For this example, it does not matter what we call it as long as we know what to look for.
environment:
- TESTCONTAINERS_HOST_OVERRIDE=host.docker.internal (1)
extra_hosts:
- host.docker.internal:host-gateway (2)| 1 | explicitly setting a well-known environment variable within CI/CD environment |
| 2 | explicitly defining host.docker.internal for all CI/CD environments |
We can use the presence or absence of the TESTCONTAINERS_HOST_OVERRIDE environment variable to provide a value for an ejava-parent.docker.hostname Maven build property.
- Inside CI/CD Docker image
-
host.docker.internal
- Outside CI/CD Docker image / Native Environment
-
localhost
<profile> <!-- build is running within Docker-based CI/CD via root level docker-compose.yml -->
<id>wormhole-build</id>
<activation>
<property>
<name>env.TESTCONTAINERS_HOST_OVERRIDE</name> (1)
</property>
</activation>
<properties> <!-- this hostname is mapped to "host-gateway", used by testcontainers, but generically usable -->
<ejava-parent.docker.hostname>${env.TESTCONTAINERS_HOST_OVERRIDE}</ejava-parent.docker.hostname> (2)
</properties>
</profile>
<profile> <!-- build is running outside of Docker/root-level docker-compose.yml -->
<id>native-build</id>
<activation>
<property>
<name>!env.TESTCONTAINERS_HOST_OVERRIDE</name> (3)
</property>
</activation>
<properties> <!-- localhost outside of Docker CI/CD -->
<ejava-parent.docker.hostname>localhost</ejava-parent.docker.hostname>(4)
</properties>
</profile>| 1 | we know out CI/CD container will have TESTCONTAINERS_HOST_OVERRIDE defined in all cases |
| 2 | in our CI/CD container, environment variable TESTCONTAINERS_HOST_OVERRIDE will resolve to host.docker.internal |
| 3 | we assume the lack of TESTCONTAINERS_HOST_OVERRIDE means we are in native environment |
| 4 | in native environment, Docker containers should be accessible via localhost in normal cases |
We have the option to use the docker.host.address property supplied by Docker Maven Plugin for cases when Docker host is truly remote and localhost is not correct.

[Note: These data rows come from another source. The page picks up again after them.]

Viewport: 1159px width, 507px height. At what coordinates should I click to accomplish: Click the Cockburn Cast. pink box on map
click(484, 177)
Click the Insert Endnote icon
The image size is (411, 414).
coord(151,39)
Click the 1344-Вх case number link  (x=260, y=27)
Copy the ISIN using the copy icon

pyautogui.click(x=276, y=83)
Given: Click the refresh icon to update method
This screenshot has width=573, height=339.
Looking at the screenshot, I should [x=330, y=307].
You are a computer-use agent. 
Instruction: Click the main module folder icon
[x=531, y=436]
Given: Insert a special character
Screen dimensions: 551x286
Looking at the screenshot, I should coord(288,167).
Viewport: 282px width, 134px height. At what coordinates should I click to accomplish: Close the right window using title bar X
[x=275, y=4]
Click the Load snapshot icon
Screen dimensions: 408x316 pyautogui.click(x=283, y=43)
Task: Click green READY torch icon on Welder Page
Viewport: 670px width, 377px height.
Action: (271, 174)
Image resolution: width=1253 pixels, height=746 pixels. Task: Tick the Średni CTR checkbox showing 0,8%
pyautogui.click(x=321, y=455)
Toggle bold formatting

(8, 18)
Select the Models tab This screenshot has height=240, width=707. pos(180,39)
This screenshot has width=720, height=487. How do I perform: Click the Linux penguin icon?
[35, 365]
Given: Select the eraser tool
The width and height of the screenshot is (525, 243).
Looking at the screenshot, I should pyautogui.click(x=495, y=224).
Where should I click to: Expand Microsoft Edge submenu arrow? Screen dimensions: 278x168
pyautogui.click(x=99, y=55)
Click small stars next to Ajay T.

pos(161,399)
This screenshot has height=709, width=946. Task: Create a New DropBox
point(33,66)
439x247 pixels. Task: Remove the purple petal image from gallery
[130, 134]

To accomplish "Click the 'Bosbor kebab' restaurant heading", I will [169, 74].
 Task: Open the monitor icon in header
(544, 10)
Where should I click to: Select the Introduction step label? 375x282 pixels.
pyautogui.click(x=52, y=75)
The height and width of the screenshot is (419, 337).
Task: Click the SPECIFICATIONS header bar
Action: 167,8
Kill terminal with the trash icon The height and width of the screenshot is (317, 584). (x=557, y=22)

However, I wanted to keep this part simple and independent of the Docker Maven Plugin.
|
5.4. Example Output
With everything setup, we can now run our IT test against the Docker image. The Docker Compose file used in this example is at the root of the class examples tree. It hosts the ability to run Maven commands within a Docker container. We will discuss Docker Compose in a follow-on lecture.
-
running locally in the native environment
Maven/IT Test Running in Native Environment$ env | grep -c TESTCONTAINERS_HOST_OVERRIDE 0 (1) $ mvn clean verify -DitOnly ... DockerHelloIT#init:34 baseUrl=http://localhost:54132 (2) RestTemplate#debug:127 HTTP GET http://localhost:54132/api/hello?name=jim ... [INFO] Tests run: 2, Failures: 0, Errors: 0, Skipped: 0
1 TESTCONTAINERS_HOST_OVERRIDEsystem property is not present2 host defaults to localhost -
running within the CI/CD Docker image
Maven/IT Test Running within Docker CI/CD Environment$ docker-compose -f ../../../docker-compose.yml run --rm mvn env | grep TESTCONTAINERS_HOST_OVERRIDE TESTCONTAINERS_HOST_OVERRIDE=host.docker.internal (1) $ docker-compose -f ../../../docker-compose.yml run --rm mvn mvn clean verify -DitOnly ... DockerHelloIT#init:34 baseUrl=http://host.docker.internal:35423 (2) RestTemplate#debug:127 HTTP GET http://host.docker.internal:35423/api/hello?name=jim ... [INFO] Tests run: 2, Failures: 0, Errors: 0, Skipped: 0
1 TESTCONTAINERS_HOST_OVERRIDEsystem property is present2 host is assigned to value of TESTCONTAINERS_HOST_OVERRIDE— host.docker.internal
6. Summary
In this module, we learned:
-
to automate the build of a Docker image within a module using a Maven plugin
-
to implement a heavyweight integration test of that Docker image using the integration goals of a Docker plugin
-
to address some singleton matters when running the Docker images simultaneously on the same Docker host.
-
to configure a Docker image to communicate with another Docker image running on the same non-local Docker host. This is something common in CI/CD environments.